- Born: Stefan Kirov Kanchev August 6, 1915 Kalofer, Kingdom of Bulgaria
- Died: August 22, 2001 (aged 86)
- Known for: Graphic art
- Awards: Order of Cyril and Methodius 1st class 1956

= Stefan Kanchev =

Bulgarian graphic artist

Stefan Kirov Kanchev (Стефан Киров Кънчев /bg/; 6 August 1915 – 22 August 2001) was a Bulgarian graphic artist best known for his logo design work. Referred to as the "father of Bulgarian graphic design" and the "master of the trademark", Kanchev authored around 1,600 logos, including logos for the National Palace of Culture, National Art Gallery, National Opera and Ballet, Bulgarian National Television, Union of Bulgarian Artists, TZUM, International Fair Plovdiv, and Petrol AD.

==Early life==
Kanchev was born 6 August 1915 in Kalofer, a town in the sub-Balkan valleys of south central Bulgaria (then the Kingdom of Bulgaria). The son of an icon painter, he enrolled at the National Academy of Art in the capital Sofia when he was 25, where he studied mural painting in 1940–1945 under Dechko Uzunov.

==Career==
After leaving the National Academy of Art shortly before graduation, Kanchev took part in exhibitions and biennales in Bulgaria and abroad over the next 22 years, including Belgrade, Budapest, Berlin, Moscow, Warsaw, Brno, Ljubljana and New York City. During this time, individual exhibitions of his work were organized in Sofia, Moscow, Prague, Berlin, Warsaw and Budapest, among other cities.

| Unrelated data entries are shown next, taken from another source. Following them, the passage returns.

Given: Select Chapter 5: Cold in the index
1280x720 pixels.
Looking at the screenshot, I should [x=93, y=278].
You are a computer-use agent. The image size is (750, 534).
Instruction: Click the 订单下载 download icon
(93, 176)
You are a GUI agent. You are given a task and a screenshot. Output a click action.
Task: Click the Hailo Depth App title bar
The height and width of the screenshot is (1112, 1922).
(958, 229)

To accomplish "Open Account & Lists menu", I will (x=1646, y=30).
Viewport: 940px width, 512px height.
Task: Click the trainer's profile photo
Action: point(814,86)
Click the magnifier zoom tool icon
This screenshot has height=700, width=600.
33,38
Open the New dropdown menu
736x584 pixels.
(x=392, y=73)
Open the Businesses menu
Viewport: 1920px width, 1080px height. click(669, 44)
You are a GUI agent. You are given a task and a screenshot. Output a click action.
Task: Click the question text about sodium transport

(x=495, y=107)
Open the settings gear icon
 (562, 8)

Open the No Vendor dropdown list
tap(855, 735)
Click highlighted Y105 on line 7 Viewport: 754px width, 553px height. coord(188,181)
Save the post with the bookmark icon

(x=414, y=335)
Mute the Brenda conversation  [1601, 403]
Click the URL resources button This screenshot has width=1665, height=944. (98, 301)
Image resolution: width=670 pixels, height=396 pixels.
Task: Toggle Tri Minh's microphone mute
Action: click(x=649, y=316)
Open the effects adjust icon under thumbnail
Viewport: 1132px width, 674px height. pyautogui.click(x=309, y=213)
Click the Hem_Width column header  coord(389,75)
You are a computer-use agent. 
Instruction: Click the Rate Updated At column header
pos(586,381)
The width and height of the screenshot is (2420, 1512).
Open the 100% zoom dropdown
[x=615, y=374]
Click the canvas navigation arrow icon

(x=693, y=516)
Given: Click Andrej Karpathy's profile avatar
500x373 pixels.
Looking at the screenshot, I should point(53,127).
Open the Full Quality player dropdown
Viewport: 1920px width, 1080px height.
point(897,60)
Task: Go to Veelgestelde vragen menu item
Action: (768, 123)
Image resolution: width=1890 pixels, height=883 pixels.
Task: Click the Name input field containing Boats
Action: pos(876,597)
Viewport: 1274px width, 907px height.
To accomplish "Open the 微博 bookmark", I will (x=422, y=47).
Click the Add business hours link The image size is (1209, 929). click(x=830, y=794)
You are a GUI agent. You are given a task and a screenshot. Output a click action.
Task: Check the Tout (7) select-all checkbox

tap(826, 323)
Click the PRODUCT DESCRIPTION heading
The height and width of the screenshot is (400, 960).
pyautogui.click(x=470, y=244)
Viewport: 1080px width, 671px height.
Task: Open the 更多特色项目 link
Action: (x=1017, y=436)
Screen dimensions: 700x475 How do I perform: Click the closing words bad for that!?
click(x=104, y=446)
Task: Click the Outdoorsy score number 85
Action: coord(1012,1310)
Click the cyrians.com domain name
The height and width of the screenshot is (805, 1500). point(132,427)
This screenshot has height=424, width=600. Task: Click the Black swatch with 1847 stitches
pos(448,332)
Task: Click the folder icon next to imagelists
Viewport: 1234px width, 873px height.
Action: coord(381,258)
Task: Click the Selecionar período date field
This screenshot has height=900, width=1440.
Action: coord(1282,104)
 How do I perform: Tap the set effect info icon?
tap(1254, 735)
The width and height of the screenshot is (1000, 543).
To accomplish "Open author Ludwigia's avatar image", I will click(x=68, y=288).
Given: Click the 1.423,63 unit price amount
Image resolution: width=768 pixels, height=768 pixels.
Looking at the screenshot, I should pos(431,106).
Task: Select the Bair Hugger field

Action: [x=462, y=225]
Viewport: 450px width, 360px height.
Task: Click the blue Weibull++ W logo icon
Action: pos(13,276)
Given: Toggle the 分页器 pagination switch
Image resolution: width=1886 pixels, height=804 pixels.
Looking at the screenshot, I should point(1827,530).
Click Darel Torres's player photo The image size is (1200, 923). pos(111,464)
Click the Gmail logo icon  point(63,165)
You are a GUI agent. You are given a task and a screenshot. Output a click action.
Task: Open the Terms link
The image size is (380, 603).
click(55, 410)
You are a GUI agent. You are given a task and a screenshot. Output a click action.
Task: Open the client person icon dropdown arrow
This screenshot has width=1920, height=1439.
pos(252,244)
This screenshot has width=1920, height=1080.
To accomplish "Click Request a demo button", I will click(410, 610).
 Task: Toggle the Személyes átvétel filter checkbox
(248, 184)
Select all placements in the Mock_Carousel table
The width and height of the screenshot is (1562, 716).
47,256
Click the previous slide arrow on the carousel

In 1967 when he was 52, Kanchev participated in an AIGA (American Institute of Graphic Arts) international exhibition in which he presented 23 of his logos, including his Petrol AD trademark. Fifteen years later, in 1982, Japanese magazine Idea ran a 16-page feature on Kanchev and his work. At the age of 79 in 1994 he was named among the world's top ten trademark artists along with Paul Rand and Saul Bass. Kanchev died on 22 August 2001. In June 2009, the premier Sofia Design Week featured an exhibition dedicated to Kanchev's logos.

==Themes and styles==
Kanchev's work spanned most varieties of applied art, though he was most productive in his trademark and logo work and as a designer of book covers, posters, greetings cards, print advertisements, stamps, product labels and packaging. As a designer, Kanchev was often inspired by traditional Bulgarian art and folklore.

==Reception==
According to the Bulgarian Academy of Sciences Encyclopedia of Fine Arts in Bulgaria, Kanchev's work "was distinguished by rich imagination, even and clear composition, successful relation between type and image, clean shapes [and] original artistic ideas that entirely fulfill the content of the work". In the words of artist and critic Ivan Nenov, "[Kanchev's] trademarks are entirely new, modern without being merely fashionable... Each of these trademarks can be magnified to a monumental size or reduced to a miniature, and it will not lose neither its readability nor its graceful beauty." For his efforts, Kanchev has received state decorations of Bulgaria, including the Order of Cyril and Methodius 1st class (in 1956, 1963 and 1969), Red Flag of Labour (1965), and People's Republic of Bulgaria 2nd class (1975).